The wave of state health access expansion activitiy is continuing. Here are summaries from three states moving ahead (edited from Wednesday's Kaiser Health Policy Report):

Maryland: Gov. Martin O'Malley (D) on Monday signed into law legislation to increase taxes by $1.4 billion and expand Medicaid eligibility to more than 100,000 residents in five years and offer subsidies to as many as 37,000 small businesses to offset the cost of providing coverage. The legislation increases Medicaid eligibility for adults from 40% of the federal poverty level to 116%. The measure provides $30 million in subsidies for small businesses with <10 workers and their employees. The expansion will cost $600M+ annually. Legislators added language stating the expansion would occur only if voters approve a constitutional amendment on the November 2008 ballot to legalize slot machines. The law also includes a $1 per pack increase in the cigarette tax, and increases to personal and corporate income taxes. The changes take effect Jan. 1, 2008.

Colorado: The Blue Ribbon Commission for Health Care Reform on Monday voted 20-2 to approve recommendations that include requiring state residents to obtain health insurance or pay a tax penalty. The panel also recommend expanding eligibility for state health programs. The panel's recommendations will be presented to state lawmakers on Jan. 31, 2008. The commission reviewed five proposals, and the recommendations are similar to the MA health insurance law. The package would cost $1.1B and would expand coverage to 696,000 of the state's 792,000 uninsured residents. Residents would be required to obtain private insurance, unless they qualify for public programs, such as Medicare and Medicaid. The state would provide subsidies to help residents purchase private insurance. The proposal would bar insurers from denying coverage to sick applicants and would require employers to offer pretax plans for employee health coverage. Gov. Bill Ritter (D) and state Democrats have discussed a tax increase to pay for a health system overhaul.
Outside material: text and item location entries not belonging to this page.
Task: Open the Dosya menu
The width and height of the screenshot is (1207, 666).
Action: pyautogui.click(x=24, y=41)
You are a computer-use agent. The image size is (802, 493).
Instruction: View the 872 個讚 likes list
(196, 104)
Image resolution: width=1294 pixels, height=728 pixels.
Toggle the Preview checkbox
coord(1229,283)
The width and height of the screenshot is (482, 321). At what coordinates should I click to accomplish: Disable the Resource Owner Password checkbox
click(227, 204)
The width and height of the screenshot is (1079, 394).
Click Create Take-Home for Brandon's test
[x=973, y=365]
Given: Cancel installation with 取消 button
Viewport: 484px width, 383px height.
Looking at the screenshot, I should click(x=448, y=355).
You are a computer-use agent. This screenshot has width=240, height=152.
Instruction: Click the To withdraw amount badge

Rhode Island: Lt. Gov. Elizabeth Roberts announced the "Mission: Healthy Rhode Island" initiative, consisting of a series of meetings to consider proposals and make recommendations to the 2008 General Assembly. Roberts at a meeting on Friday told about 60 reps from state businesses, hospitals, insurance agencies, labor, advocacy and not-for-profit groups and state lawmakers that the state's expected $450 million budget shortfall should not hinder discussions about ways to stabilize health costs and provide low-cost coverage to uninsured residents. Roberts said the state will study other states' efforts, adding, "We are looking at what other states have done and what is doable in Rhode Island." She said she would not seek to change the employer-sponsored health care system. She noted budget limitations could limit efforts to expand coverage because one-third of the state's expenses are allocated for health care programs such as RIteCare and Medicaid.